Th.: Das ist okay, dafür sind die da. Dann werden die gewaschen und dann
ist das okay. Und das ist doch toll. Das ist alles okay, so wie es ist. Du machst
das ganz toll. Ja, und spür mal, ob du dich in deinem Innern noch einmal
mit deiner Freundin auf jeden Fall verabredest. Sagst: Gleich so, wenn ich auf
der Heimfahrt bin, heute abend, wenn ich in meinem Bett liege, dann treffen
wir uns und dann machen wir uns einen geborgenen Abend, kuscheln uns alle beide
mal aufs Sofa und umarmen uns mal, und reden irgend was. Das kannst du auch
in deiner Innenwelt dann schon mal machen, einfach diese Qualität da sein
lassen.
Kl.: Das ist eine ganz Harte, hochintelligent, aber mit der verstehe ich mich
am besten.
Th.: Ihr erreicht euch da irgend wo ein Stückchen.
Kl.: Wir blödeln immer auf eine derbe Art und Weise miteinander rum. Unfein
auch.
Th.: Da ist ja dann Energie drin. Das brauchst du ja. Das ist schon okay. Ach
du so wie du’s brauchst. Ja und dann, dann guck mal, wie es da jetzt so
aussieht, wie es dem inneren Kind so geht mit der Verabredung? Freut es sich
drauf?
Kl.: Ja, geht ganz gut.
Th.: Dann spür mal, wenn du dich so umschaust, ob es da für heute
noch irgend was zu sagen, irgend was zu tun gibt. Verabschiedest dich auch von
deiner inneren Mama, Papa, Bruder. Von deinem Schreibtisch ...
Kl.: Der sieht gut aus.
Th.: Toll!
Kl.: Den konnte ich jetzt am besten visualisieren.
Th.: Der ist ja auch sehr dominant in deinem Leben. Das ist auch so der Aus-druck
im Moment, in der linken Gehirn-hälfte sein. In der Kontrolle sein. Im
Tun. Das andere, das alles, was so ein bisschen gefühlsmäßig
ist und nicht so kontrollierbar, wo es so abrutschen könnte, da ist der
Zugang noch nicht so da. Das ist das Unterbewusstsein, das gibt auch immer das
frei, was stimmig ist, in dem Moment. Und es ist okay.

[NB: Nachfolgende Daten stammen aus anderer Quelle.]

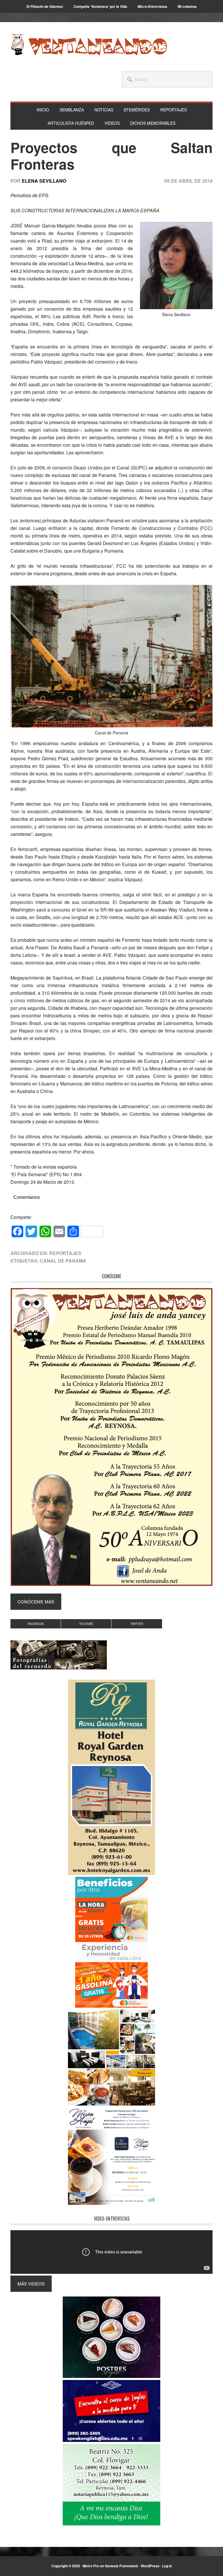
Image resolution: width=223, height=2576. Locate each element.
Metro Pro (91, 2565)
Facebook (36, 1624)
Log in (167, 2565)
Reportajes (65, 1253)
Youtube (86, 1624)
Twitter (136, 1624)
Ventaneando (88, 44)
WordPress (150, 2565)
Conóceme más (35, 1601)
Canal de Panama (63, 1260)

Kl.: Ja, das stimmt, ich war schon viel links.
Th.: Das andere, das ist auch alles da. Schau mal, wenn du dich dann dort verabschiedet
hast, ob du dann da noch in irgendeinem Raum bist, aus dem Raum raus gehst,
in den Gang wieder zurück,
Kl.: Nebenan war meine Mutter gesessen. Aber die kommt ein anderes mal dran.

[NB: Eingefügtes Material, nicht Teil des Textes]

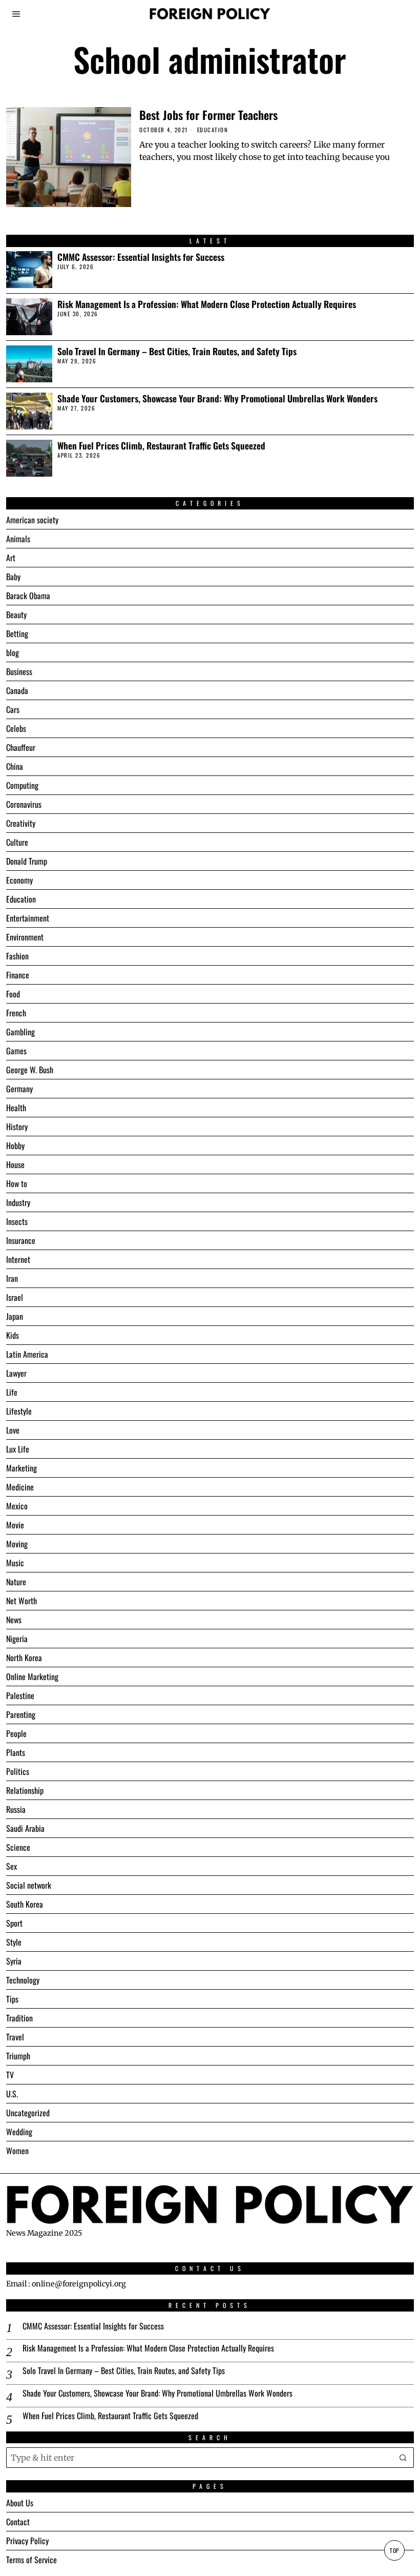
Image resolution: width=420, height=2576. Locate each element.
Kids (12, 1335)
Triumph (18, 2056)
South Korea (24, 1904)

Th.: Dann sag ihr: Du bist in der nächsten Sitzung dran.
Kl.: Okay. Tschau, tschau.
Th.: Jetzt mal ausruhen, ein bisschen entspannen. Das Erlebte verarbeiten.
Kl.: Jetzt mache ich die Bürotür wieder zu. Gehe die Holztreppe hoch.
Draussen ist gleißendes Sonnenlicht, das mich ein bisschen blendet.
Th.: Dann schau mal, ob du dir da noch irgendwo einen schönen Platz suchen
kannst. Einen ganz kleinen Moment noch mal, so wie es für dich gut ist.
Nachspüren kannst.
– Schöne Musik wird zur Entspannung eingespielt. – Dann atme, reck dich und streck dich. Augen langsam öffnen. Und dann sei wieder ganz da.